__TASK ITEM__
Look for the word "handle" in the entries below, then copy every line that has it.

__DATA RECORDS__
'''
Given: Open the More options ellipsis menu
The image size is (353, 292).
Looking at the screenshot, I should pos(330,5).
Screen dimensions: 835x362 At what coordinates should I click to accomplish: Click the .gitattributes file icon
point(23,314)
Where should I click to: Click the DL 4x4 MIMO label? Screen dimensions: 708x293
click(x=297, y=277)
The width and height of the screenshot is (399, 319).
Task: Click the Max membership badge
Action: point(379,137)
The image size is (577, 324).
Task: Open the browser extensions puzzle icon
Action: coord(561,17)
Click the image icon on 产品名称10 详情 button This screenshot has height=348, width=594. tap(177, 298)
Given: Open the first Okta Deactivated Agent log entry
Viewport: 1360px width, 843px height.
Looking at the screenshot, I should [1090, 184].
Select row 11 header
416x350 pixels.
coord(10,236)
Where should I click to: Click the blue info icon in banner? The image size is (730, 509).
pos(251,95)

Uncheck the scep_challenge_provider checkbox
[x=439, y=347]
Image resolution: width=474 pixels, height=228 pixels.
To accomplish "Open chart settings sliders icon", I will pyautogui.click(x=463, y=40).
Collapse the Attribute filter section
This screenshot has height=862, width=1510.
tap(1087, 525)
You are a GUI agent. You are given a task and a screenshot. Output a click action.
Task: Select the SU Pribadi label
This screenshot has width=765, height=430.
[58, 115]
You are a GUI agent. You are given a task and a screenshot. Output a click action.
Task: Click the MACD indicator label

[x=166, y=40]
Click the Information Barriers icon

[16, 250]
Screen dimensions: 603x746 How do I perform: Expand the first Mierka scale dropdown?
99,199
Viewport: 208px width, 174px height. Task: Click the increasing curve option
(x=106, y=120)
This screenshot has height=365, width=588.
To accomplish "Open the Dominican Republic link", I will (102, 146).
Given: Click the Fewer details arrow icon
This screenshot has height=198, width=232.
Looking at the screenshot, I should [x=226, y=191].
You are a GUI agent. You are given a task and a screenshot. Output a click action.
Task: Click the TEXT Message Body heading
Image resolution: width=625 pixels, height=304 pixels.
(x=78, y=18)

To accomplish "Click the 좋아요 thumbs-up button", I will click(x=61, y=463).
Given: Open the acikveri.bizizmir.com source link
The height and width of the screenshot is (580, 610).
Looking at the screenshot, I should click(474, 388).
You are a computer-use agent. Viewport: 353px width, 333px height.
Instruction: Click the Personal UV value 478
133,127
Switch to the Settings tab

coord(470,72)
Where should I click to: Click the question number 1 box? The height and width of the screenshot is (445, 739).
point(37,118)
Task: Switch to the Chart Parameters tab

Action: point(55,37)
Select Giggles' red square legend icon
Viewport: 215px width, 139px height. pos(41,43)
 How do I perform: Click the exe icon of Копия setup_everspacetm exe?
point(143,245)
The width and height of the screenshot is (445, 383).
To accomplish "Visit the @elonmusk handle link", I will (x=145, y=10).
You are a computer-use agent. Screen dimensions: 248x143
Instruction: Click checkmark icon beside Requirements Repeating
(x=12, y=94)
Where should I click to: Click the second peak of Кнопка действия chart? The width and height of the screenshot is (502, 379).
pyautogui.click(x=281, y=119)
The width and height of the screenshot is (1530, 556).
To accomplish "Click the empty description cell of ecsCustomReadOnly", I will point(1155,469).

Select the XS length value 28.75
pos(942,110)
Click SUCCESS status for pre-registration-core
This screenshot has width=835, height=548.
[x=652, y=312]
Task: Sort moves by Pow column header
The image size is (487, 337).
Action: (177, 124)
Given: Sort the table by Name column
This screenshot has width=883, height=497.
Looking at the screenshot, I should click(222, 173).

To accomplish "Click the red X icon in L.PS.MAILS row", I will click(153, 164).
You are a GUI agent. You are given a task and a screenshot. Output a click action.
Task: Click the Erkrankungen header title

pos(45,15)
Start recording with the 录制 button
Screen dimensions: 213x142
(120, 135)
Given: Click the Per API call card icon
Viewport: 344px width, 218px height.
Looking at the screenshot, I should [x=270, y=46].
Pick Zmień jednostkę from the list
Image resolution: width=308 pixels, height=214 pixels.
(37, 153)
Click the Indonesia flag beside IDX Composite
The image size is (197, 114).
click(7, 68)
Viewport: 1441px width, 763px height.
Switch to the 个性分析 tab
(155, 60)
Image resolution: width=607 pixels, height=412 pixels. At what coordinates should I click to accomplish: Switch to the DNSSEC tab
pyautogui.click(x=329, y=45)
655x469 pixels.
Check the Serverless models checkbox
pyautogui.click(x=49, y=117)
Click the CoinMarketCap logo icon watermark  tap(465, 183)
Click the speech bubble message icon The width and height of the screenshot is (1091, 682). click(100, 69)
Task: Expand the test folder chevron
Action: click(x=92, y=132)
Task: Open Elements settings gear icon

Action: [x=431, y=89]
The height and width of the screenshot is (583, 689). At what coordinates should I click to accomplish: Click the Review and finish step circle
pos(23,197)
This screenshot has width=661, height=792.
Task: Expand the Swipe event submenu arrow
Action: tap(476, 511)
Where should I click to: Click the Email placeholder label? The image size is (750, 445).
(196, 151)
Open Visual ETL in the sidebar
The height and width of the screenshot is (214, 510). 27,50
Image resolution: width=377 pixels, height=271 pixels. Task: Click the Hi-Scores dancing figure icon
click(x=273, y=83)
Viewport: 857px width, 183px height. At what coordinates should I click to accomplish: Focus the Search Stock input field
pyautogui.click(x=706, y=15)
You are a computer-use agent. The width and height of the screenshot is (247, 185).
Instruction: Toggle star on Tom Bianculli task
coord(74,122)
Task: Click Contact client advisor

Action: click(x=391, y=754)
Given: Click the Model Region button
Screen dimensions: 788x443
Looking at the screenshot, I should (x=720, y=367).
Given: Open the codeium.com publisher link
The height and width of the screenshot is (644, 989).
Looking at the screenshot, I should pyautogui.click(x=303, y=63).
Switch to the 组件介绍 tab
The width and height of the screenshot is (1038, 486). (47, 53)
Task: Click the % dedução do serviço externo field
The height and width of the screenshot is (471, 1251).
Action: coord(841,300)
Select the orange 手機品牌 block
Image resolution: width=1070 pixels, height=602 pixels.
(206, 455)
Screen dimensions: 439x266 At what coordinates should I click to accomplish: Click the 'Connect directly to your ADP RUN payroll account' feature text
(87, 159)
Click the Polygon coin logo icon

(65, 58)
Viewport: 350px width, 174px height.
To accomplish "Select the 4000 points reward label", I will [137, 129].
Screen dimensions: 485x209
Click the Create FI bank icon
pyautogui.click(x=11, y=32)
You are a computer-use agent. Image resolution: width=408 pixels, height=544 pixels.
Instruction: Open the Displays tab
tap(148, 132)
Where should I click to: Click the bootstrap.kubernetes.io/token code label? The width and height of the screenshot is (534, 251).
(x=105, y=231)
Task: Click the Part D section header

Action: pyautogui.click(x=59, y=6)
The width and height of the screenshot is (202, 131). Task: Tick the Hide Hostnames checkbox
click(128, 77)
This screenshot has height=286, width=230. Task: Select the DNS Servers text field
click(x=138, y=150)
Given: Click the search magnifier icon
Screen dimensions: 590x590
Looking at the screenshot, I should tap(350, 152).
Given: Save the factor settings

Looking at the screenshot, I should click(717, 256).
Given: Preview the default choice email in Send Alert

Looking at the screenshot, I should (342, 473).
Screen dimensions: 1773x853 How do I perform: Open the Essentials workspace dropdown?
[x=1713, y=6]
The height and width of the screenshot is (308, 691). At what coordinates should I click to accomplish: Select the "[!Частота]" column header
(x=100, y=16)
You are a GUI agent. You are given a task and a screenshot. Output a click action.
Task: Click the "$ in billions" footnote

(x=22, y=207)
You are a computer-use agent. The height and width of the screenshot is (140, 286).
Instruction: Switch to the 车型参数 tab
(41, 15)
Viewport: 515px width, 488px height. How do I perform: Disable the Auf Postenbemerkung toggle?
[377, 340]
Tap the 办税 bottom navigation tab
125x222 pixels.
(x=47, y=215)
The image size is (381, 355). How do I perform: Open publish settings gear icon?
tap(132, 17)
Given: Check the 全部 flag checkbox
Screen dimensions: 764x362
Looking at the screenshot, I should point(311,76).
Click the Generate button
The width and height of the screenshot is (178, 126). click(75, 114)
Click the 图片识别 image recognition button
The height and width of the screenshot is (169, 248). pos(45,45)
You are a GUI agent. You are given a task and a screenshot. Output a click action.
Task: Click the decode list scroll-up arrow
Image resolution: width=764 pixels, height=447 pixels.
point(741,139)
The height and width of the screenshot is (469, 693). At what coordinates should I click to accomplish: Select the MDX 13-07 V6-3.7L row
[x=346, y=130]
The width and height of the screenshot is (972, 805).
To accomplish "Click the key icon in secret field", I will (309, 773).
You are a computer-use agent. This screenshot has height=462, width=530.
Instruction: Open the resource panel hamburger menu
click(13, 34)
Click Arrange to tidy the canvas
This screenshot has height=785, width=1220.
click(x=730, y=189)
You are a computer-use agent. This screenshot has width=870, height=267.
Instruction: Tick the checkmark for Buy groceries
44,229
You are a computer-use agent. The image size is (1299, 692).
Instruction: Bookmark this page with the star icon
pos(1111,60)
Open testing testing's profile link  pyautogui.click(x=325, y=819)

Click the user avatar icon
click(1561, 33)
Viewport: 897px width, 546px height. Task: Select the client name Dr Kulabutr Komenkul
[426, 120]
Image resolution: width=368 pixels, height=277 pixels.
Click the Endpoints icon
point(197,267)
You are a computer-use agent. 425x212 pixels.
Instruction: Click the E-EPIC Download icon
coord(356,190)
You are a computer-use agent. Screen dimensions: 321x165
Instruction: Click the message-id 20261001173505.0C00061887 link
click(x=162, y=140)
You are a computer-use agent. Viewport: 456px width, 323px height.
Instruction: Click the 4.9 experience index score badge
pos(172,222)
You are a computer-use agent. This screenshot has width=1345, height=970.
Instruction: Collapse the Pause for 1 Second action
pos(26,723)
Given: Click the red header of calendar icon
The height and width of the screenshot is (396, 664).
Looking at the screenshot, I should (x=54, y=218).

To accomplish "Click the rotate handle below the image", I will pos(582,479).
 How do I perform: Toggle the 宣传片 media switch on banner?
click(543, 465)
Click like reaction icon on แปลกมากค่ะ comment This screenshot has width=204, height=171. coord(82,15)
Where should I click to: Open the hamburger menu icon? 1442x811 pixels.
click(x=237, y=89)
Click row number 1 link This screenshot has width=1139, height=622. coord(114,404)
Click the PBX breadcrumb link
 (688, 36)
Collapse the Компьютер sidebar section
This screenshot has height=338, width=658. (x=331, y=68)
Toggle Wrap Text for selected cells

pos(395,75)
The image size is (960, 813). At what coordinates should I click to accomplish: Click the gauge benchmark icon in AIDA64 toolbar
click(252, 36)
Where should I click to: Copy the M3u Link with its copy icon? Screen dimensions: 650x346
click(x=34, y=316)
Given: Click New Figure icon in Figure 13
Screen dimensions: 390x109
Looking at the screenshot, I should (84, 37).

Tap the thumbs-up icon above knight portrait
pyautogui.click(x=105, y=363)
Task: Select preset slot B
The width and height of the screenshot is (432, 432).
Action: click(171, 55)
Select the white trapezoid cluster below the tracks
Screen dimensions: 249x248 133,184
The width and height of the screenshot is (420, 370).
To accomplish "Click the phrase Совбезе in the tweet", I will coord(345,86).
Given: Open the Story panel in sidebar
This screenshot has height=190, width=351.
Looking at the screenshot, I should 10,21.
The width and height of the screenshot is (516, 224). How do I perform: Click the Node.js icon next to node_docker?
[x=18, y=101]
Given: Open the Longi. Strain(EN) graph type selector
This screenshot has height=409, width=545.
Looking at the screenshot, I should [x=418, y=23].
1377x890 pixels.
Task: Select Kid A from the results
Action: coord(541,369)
'''
__TASK ANSWER__
To accomplish "Visit the @elonmusk handle link", I will (x=145, y=10).
To accomplish "Click the rotate handle below the image", I will pos(582,479).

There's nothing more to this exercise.